• WORK ORDER
In the listing that follows, the range to quote begins at the line that has "Viewport: 1200px width, 720px height." and ends after the line that has "Click the 概述 section heading"; quote it verbatim and add nothing.
== TASK MATERIAL
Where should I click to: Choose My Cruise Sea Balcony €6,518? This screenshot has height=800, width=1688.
====
== TASK MATERIAL
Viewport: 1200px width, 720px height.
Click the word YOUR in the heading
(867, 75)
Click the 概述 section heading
====
• RESPONSE TO THIS TASK
Viewport: 1200px width, 720px height.
Click the word YOUR in the heading
(867, 75)
Click the 概述 section heading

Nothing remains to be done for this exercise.